The indentation of the word “lineage” establishes the importance of ancestral ties to the Zoque people. The indentation also reinforces the concept of the grandmother’s resistance to a new religion and language threatening her. The speaker juxtaposes the grandmother’s faith with Christianity by stating, “Jesus never listened to her,” “Archangel Michael never listened to her” and that her grandmother’s prayers “were sometimes blasphemies.” The speaker’s allusions to two relevant Christian as well as the reliance on the word “blasphemies” creates an even deeper understanding of the chasm between Christianity and the grandmother’s beliefs.

“Feast,” too embraces the bold, generational, feminist rebellion inherent in many of the collection’s poems. The opening lines adeptly capture this rebellion: “The subversive young woman I am / broke barriers.” The speaker describes falling “on every forbidden word.” The ancient gods appear not as saviors, but as beings “irritated by such female recklessness.” Thus, like “Mokaya,” the images of “our sisters the turtles and gophers” not only unite the speaker with the natural world, they also challenge Zoque culture’s patriarchal nature.

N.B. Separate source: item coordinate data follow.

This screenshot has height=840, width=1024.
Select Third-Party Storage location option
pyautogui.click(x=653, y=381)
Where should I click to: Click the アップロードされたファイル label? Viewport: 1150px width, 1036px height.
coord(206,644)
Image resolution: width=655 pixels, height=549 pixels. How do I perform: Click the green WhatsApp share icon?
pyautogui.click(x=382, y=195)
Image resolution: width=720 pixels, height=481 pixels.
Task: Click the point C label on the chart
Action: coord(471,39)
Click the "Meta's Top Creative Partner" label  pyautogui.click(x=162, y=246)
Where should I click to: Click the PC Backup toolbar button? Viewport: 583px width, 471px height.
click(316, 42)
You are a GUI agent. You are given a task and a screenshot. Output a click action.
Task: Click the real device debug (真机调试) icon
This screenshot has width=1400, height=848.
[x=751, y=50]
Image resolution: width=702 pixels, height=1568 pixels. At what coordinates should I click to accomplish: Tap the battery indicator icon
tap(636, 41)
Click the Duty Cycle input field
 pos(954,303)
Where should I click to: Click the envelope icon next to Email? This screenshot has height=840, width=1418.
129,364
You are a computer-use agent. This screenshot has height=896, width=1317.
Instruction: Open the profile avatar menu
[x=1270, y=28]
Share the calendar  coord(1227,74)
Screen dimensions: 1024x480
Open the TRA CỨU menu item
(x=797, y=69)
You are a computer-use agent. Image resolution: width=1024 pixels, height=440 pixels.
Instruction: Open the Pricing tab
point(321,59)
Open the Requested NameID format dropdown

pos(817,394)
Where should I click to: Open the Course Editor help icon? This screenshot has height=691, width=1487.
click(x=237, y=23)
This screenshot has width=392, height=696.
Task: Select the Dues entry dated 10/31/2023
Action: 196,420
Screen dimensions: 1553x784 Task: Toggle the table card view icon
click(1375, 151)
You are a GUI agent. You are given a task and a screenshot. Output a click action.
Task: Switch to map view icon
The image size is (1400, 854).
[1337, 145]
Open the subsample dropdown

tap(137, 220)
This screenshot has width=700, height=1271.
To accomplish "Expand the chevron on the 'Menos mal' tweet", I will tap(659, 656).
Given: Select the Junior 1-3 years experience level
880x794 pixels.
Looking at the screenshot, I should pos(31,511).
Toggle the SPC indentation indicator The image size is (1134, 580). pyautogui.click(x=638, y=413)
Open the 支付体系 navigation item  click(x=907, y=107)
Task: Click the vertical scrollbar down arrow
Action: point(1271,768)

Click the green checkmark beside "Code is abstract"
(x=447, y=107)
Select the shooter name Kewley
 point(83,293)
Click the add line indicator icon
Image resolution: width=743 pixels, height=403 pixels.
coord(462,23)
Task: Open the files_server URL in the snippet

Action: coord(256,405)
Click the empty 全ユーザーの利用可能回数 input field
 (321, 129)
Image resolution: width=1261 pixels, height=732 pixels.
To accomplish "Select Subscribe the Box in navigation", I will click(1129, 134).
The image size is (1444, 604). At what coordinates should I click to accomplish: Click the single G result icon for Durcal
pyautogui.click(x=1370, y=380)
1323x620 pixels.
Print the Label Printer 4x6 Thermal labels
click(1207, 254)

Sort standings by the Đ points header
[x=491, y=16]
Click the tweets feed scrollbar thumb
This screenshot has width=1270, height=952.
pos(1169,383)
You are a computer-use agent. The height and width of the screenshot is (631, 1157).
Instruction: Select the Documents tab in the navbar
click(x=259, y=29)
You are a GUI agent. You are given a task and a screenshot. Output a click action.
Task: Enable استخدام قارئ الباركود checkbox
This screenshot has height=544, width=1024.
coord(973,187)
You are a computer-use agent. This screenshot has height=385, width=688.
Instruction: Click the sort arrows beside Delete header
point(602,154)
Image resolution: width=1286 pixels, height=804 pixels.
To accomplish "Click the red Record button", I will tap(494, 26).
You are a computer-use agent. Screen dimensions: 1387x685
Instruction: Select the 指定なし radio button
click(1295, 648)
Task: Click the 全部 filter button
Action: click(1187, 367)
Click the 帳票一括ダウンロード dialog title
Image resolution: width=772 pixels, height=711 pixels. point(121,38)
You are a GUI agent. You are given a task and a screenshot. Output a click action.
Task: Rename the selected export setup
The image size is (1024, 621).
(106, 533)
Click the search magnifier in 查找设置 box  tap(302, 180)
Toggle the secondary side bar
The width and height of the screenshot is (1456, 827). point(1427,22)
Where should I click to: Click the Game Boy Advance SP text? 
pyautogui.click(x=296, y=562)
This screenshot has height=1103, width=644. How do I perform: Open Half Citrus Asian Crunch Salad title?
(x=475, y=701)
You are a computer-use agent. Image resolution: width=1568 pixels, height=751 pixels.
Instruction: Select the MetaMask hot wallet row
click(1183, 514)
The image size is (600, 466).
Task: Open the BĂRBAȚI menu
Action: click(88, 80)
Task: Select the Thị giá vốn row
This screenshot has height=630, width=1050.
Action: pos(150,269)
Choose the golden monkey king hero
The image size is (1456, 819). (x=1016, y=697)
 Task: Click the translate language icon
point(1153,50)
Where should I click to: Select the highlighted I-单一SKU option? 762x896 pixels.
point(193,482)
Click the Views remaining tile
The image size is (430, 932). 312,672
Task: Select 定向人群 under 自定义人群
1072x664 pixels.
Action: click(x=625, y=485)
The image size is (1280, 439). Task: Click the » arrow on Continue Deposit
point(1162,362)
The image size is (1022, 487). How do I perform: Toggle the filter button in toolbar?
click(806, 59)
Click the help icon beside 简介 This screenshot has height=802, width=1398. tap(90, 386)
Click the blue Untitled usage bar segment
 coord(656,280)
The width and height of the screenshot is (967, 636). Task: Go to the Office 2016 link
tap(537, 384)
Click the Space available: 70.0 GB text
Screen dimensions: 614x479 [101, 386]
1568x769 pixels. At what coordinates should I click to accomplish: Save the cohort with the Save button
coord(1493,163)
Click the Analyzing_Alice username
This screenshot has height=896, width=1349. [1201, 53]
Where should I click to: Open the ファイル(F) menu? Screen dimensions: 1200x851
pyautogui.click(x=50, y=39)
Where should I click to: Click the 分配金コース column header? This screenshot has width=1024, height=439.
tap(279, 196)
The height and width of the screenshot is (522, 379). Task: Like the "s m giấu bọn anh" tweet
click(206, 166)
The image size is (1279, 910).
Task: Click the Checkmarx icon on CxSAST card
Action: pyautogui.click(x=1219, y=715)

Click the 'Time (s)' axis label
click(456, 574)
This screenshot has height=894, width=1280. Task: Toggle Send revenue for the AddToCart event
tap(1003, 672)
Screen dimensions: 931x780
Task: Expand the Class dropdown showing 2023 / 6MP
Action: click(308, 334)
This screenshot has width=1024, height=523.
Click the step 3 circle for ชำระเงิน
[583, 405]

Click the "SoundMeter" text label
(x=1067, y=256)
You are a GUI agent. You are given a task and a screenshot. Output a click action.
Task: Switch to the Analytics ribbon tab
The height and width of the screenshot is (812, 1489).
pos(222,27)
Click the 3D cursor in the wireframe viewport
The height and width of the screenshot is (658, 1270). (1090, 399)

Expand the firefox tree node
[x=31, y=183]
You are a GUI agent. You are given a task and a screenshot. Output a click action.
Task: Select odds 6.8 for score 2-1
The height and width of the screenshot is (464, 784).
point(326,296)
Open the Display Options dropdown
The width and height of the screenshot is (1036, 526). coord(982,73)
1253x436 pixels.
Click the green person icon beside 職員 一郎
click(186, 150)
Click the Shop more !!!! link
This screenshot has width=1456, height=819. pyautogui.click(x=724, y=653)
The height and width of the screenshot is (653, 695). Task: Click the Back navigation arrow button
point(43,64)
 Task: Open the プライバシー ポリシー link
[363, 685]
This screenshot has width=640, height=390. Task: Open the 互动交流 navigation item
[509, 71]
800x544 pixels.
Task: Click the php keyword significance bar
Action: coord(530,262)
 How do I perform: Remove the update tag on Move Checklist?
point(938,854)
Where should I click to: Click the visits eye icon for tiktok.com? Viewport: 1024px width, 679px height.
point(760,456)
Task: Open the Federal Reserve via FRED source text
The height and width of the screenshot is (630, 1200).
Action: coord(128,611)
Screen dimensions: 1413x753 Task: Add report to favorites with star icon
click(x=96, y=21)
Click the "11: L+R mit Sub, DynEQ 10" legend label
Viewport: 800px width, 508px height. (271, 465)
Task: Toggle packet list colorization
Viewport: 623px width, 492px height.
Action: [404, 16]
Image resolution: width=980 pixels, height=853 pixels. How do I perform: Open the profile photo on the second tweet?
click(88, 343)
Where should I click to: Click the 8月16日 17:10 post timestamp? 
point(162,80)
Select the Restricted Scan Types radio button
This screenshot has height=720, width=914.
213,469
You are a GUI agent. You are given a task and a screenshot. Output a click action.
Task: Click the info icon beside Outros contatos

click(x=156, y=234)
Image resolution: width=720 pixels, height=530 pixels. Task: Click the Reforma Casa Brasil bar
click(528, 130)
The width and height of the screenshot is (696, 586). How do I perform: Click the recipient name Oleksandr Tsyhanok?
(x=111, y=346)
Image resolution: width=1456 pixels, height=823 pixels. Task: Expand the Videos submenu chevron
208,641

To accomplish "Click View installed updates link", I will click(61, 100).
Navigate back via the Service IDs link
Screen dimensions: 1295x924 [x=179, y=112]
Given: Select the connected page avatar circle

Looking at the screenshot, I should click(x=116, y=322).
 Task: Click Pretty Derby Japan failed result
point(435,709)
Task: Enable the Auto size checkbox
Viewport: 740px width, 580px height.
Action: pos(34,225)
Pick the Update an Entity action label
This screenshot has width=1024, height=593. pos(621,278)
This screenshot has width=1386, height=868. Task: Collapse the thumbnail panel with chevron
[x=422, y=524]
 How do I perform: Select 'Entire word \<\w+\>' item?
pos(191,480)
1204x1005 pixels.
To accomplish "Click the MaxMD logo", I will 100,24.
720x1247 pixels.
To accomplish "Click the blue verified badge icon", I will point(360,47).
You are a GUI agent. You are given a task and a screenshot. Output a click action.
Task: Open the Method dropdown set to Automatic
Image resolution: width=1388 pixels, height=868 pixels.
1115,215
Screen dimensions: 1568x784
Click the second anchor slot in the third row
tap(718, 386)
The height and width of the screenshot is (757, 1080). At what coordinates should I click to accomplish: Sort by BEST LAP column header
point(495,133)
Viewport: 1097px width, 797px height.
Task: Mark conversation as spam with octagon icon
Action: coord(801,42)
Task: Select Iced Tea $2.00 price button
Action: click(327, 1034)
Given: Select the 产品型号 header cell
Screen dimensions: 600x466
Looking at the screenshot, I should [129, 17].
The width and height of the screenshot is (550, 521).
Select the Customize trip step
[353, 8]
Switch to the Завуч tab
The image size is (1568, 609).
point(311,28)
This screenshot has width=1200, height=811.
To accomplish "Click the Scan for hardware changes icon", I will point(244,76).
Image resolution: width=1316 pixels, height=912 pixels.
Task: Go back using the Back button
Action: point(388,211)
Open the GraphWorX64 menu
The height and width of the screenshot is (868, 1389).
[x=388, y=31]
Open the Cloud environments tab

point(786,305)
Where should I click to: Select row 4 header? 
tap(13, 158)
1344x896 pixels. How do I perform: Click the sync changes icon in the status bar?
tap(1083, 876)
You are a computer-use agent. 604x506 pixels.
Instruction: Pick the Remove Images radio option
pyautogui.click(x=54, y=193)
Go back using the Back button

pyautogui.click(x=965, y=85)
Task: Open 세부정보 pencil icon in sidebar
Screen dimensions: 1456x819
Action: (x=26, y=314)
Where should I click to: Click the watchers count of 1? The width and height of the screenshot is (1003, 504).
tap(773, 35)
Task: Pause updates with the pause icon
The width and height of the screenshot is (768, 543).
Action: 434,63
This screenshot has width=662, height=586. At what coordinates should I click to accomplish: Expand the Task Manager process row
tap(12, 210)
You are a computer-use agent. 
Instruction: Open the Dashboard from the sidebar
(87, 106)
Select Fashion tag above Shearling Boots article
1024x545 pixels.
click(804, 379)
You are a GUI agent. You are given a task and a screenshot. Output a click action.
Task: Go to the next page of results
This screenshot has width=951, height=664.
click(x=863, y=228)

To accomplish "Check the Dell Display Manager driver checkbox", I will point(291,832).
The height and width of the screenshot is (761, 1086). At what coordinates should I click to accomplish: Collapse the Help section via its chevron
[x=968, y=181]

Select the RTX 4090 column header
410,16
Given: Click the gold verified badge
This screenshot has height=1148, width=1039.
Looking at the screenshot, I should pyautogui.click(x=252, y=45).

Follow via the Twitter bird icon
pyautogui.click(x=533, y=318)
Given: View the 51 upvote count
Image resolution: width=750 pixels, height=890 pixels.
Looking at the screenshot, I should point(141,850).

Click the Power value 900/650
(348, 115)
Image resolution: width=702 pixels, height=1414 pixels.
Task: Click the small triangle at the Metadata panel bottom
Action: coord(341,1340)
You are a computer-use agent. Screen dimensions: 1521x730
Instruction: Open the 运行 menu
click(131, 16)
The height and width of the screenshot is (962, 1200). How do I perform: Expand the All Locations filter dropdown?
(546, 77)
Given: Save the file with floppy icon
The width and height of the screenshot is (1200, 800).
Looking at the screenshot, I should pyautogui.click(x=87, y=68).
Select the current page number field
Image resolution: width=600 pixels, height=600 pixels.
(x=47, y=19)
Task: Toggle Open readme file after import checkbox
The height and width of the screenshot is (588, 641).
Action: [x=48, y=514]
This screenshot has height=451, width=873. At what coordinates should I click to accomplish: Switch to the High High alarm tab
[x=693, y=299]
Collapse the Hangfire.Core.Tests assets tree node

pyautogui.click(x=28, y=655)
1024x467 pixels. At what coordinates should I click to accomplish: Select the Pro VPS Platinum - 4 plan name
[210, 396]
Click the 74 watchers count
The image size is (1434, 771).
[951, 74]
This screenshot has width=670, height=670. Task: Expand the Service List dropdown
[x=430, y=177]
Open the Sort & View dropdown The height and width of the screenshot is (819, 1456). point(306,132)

“We Are Millions,” a poem of cultural and ancestral defiance, also challenges colonialism and industrialization. The speaker challenges the outside world to “Come to my land” and “install your machines” which will “poison the rivers our livestock drink.” Images of power and money—the allures “of the First World”—permeate the poem’s first stanza. However, when the stanza break occurs between the first and second stanzas, a separation forms:

  Come to my land,
  install your peace-destroying
  show us pain and despair,
  bullet wounds.
  We are millions
  and we stand unafraid.

Ancestral, personal, and cultural resistance and defiance resound in the face of modernization which threatens the speaker’s ancestral lands and culture.

Thus, How to Be a Good Savage and Other Poems is not simply another poetry collection. Its pages are, notably, a means of cultural and linguistic preservation, and each and every poem is call for attention to and awareness of the cultures, beliefs, and peoples colonialism has long displaced and overshadowed.

Nicole Yurcaba (Нікола Юрцаба) is a Ukrainian American of Hutsul/Lemko origin. A poet and essayist, her poems and reviews have appeared in Appalachian Heritage, Atlanta Review, Seneca Review, New Eastern Europe, and Ukraine’s Euromaidan Press. Nicole holds an MFA in Writing from Lindenwood University, teaches poetry workshops for Southern New Hampshire University, and is the Humanities Coordinator at Blue Ridge Community and Technical College. She also serves as a guest book reviewer for Sage Cigarettes, Tupelo Quarterly, Colorado Review, and Southern Review of Books.